Of course, there are plenty of mitigating circumstances surrounding last weekend’s capitulation. There was the injury list, the long break since the league the global pandemic, the eerie atmosphere that transformed Thurles from a cathedral into a necropolis, the referee and, possibly even, the prolonged county championship.
None of these circumstances, however, can explain away or be blamed for the complete absence of so many of the essential fundamentals in Cork’s performance last Saturday.
Tadhg de Búrca is a fabulous hurler. He reads the game well, he delivers intelligent ball into his forwards, he has a good hand, and he has a physical presence at the heart of the Waterford defence. It is a universal truth, however, that if you give good players time and space, they will destroy you.
De Búrca is better than good, so the time and space afforded to him by Cork for 70-odd minutes was always going to be catastrophic and, thus, inexcusable. The same goes for Cork’s lack of competitiveness when it came to winning the ball.
You could have the best management in the world, the best facilities, the most money, the perfect shape, the best players, and a shiny new tactics board loaded with ground-breaking ideas. But they are all completely irrelevant if the willingness to compete for every ball as if it were the last one is absent.
Cork’s half-forward line and puck-out strategy seems to be a manifestation of all of those problems.

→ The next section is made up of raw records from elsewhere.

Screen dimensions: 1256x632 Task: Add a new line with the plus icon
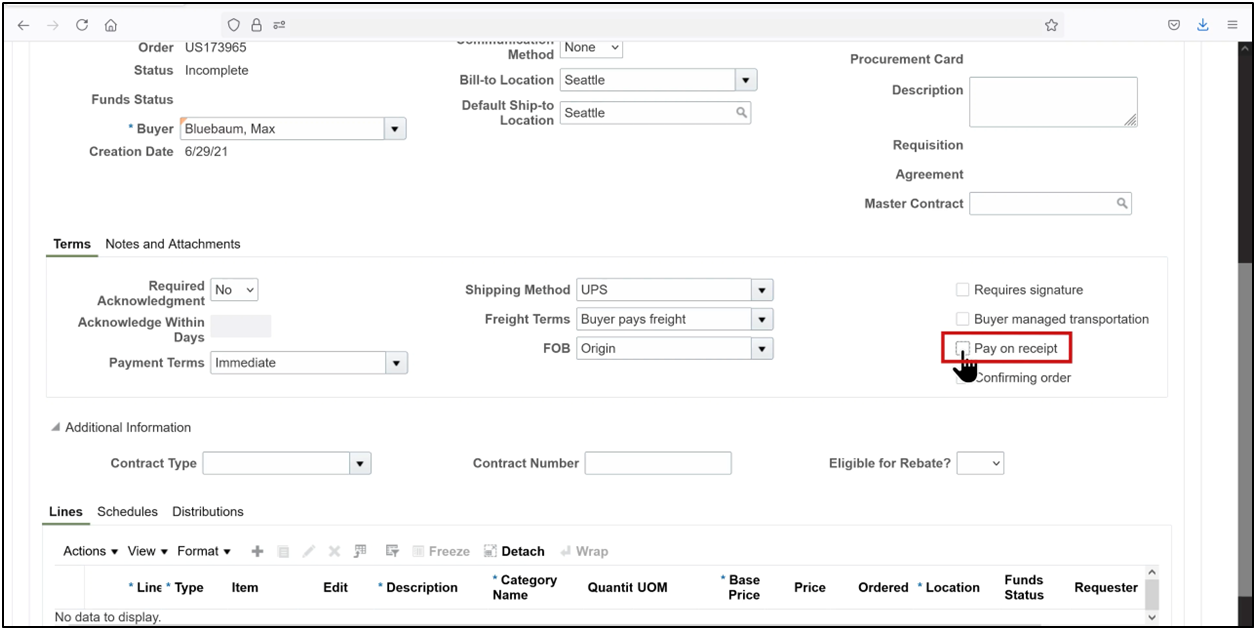[257, 550]
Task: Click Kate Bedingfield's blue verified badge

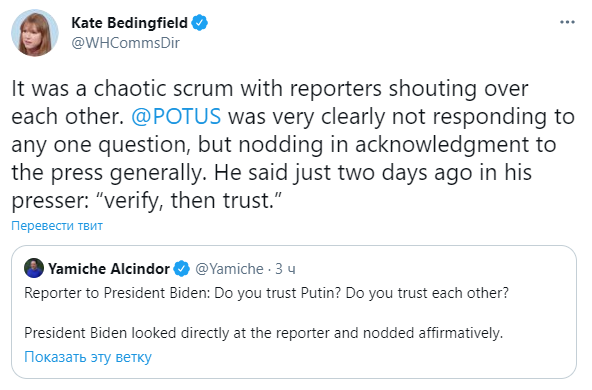Action: [200, 23]
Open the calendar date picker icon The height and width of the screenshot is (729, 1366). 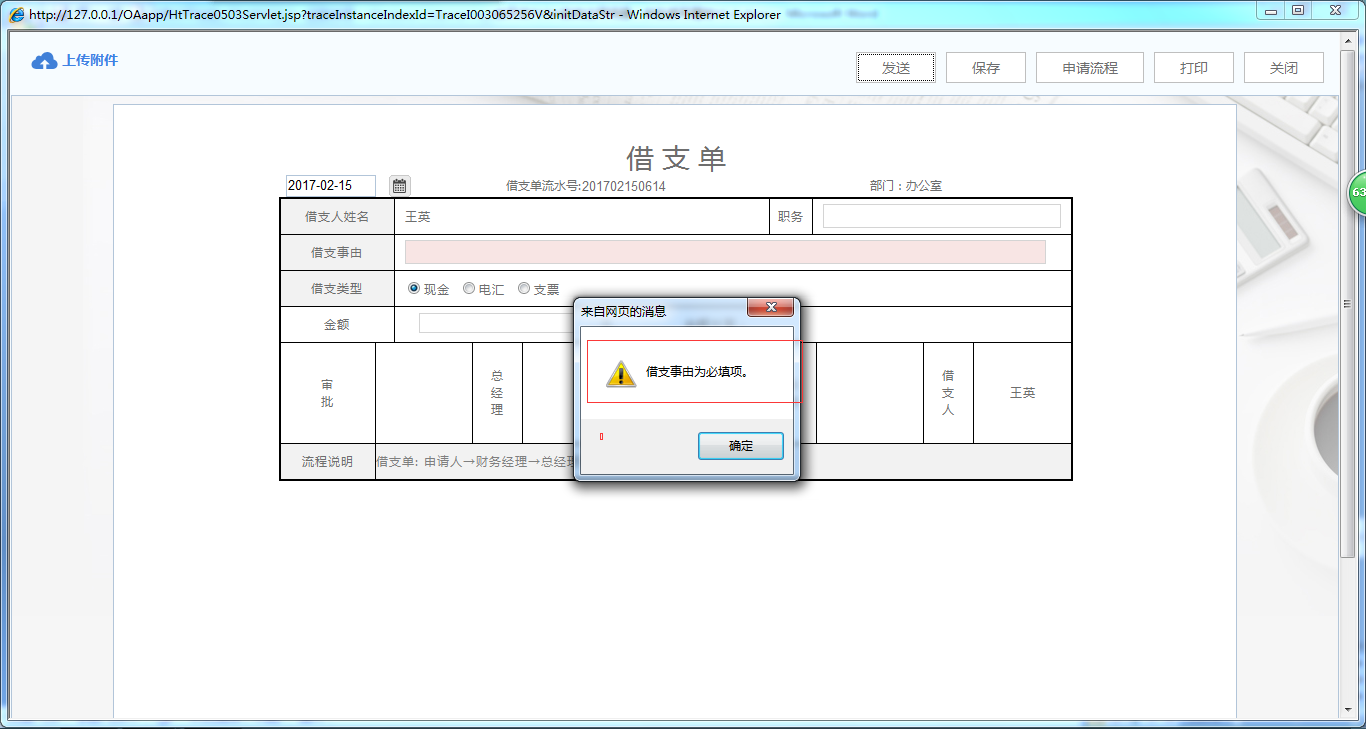coord(398,185)
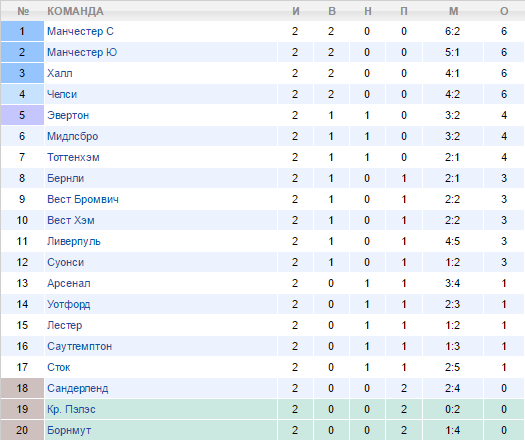The image size is (525, 440).
Task: Click the Лестер team name
Action: click(65, 325)
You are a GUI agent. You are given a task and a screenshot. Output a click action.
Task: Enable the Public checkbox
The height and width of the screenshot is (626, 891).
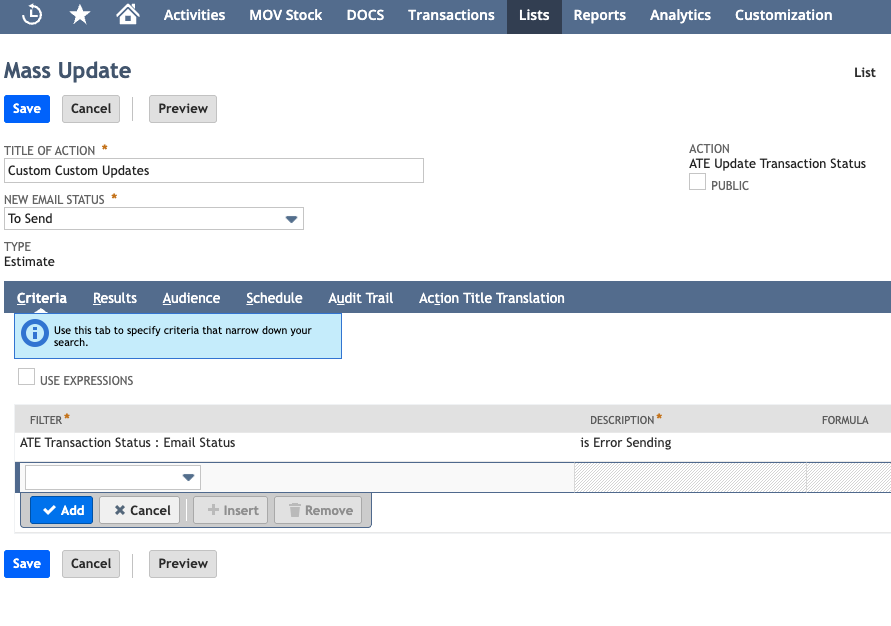click(698, 182)
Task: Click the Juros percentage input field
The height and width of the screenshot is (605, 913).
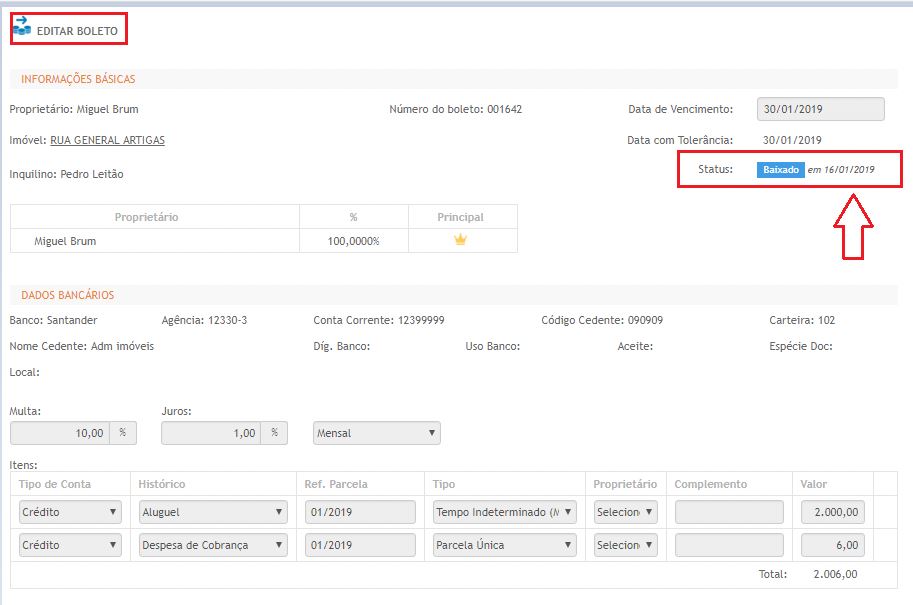Action: 211,433
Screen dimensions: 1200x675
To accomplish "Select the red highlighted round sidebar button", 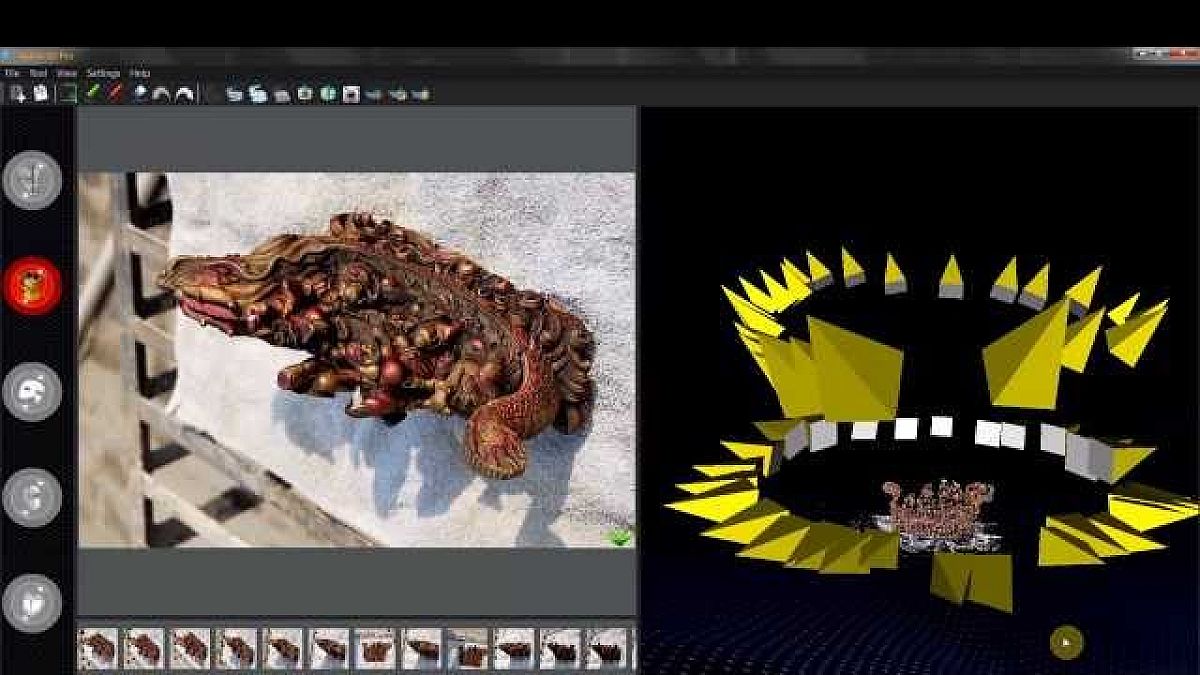I will [x=32, y=286].
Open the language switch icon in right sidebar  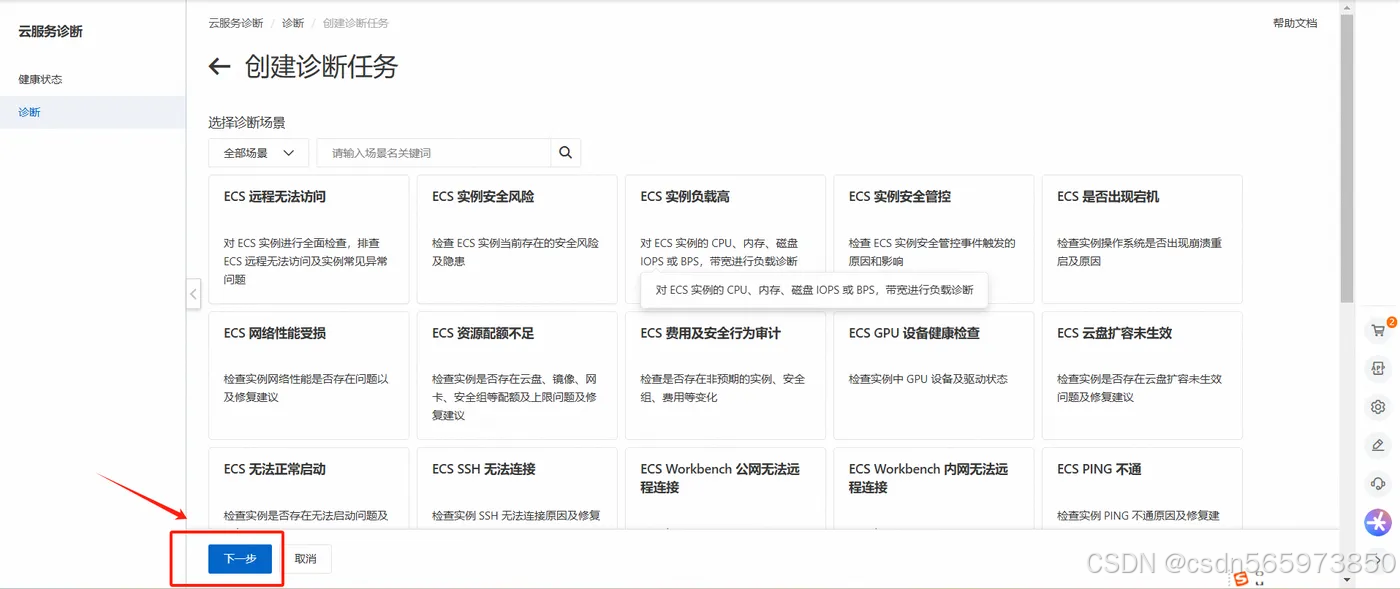click(1378, 368)
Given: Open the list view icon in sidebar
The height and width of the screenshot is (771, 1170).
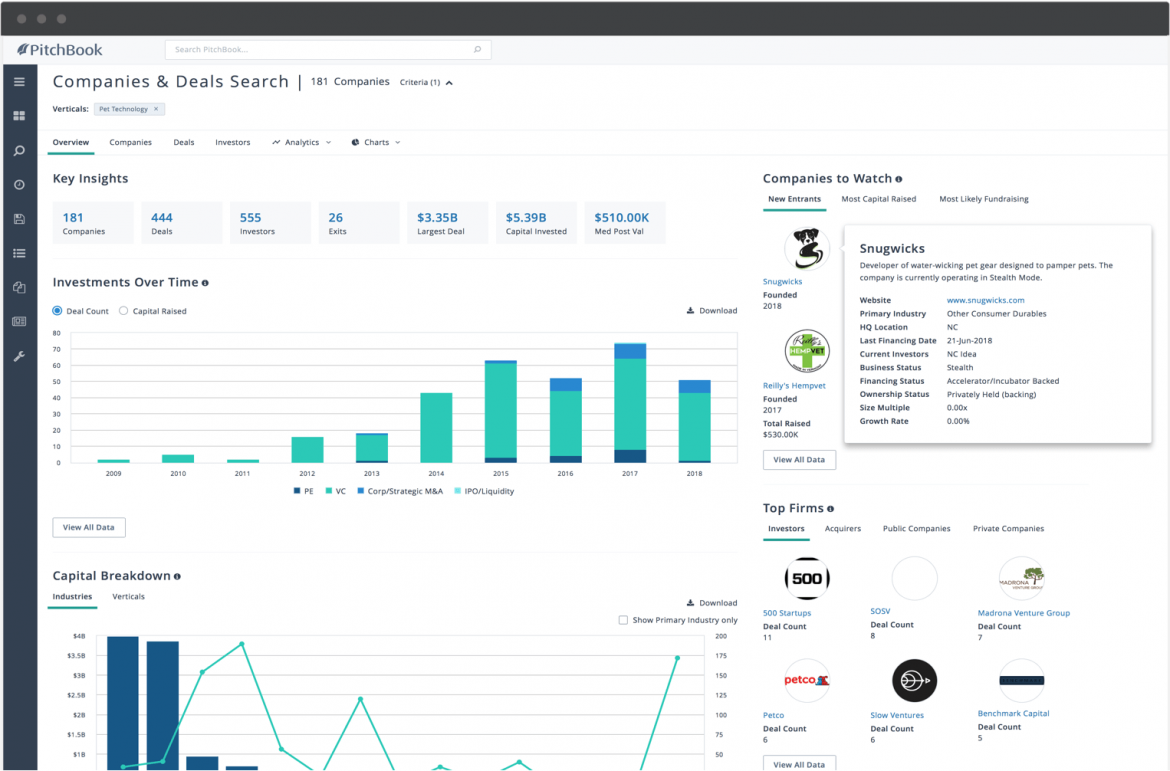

For as long as I can remember, Cork have been obsessed with finding a ball-winning half-forward line – preferably three clones of the great Tim Crowley of Newcestown – even when times were good.
These problems are in danger of becoming a self-fulfilling prophecy. Everybody that Cork play now know what Cork are going to try and do. They’re getting better and better and squeezing the options, the targets are becoming smaller and smaller and too often, even when the ball sticks, the player in possession is outnumbered.
Surely, at this level, variance is a necessity, even if it’s as basic as breaking it and trying to win it on the ground? The Cork half-forwards seemed to try and play a bit deeper last weekend (though it’s impossible to really tell on TV) but any chance of this being effective was completely negated by booming ball after ball down on top of de Búrca. It was just like…2016.
Everything about the game was all too familiar. The team named to start was all too predictable, all too comfortable. There are certain inherent problems in the team that haven’t seemed to be addressed at all. The biggest one being Cork’s propensity to concede massive scores.
When Calum Lyons became the latest player to waltz through a Cork defence without a glove being laid on him, he registered Waterford’s eighteenth score in 40 minutes of hurling. This isn’t the Waterford of Flynn, Mullane and Shanahan either.
It’s a level of concession that makes your task nigh on impossible and should provoke real anger within a group. But it feels as if any anger that may have been there has given way to acceptance and means that Saturday could become cataclysmic.
What’s gone wrong?
Well, sometime between the heartache of the defeat to Limerick in 2018 and the beginning of another frustrating league campaign in 2019, Gary Keegan’s involvement with the Cork hurlers ended quietly.
I have no idea how or why that happened, nor do I know what influence he had on the camp. What I do know, however, is that there is a direct correlation with his departure and Cork’s decline, just as there was a direct correlation with his arrival and Cork’s improvement.
Mindset often seems to be the biggest problem with this group, and it makes sense that the loss of one of the best in the business at getting your mind right would have a detrimental effect. But what has been done to fill the gap?
Attitude is by far and away the most important thing in Thurles tomorrow, both on and off the field. Going for the same again is simply not going to work as it hasn’t been working up until now.
If it’s right, there’s always a chance. And you would expect that there has to be some sort of reaction to last week’s no-show, but then again, to be depending on the minimum response to get you out of trouble is always worrying.
The saddest thing is that those types of performances have become the norm over the past ten years.
Traditionally, the footballers have been on the receiving end of a lot more criticism when their levels have slipped below expectations. However, the team they’ve picked for Sunday gives the impression that they’re not going to die wondering down the Páirc.
There’s always merit to that, as there is a message for the hurlers, and in the strange world we live in, things can change very quickly.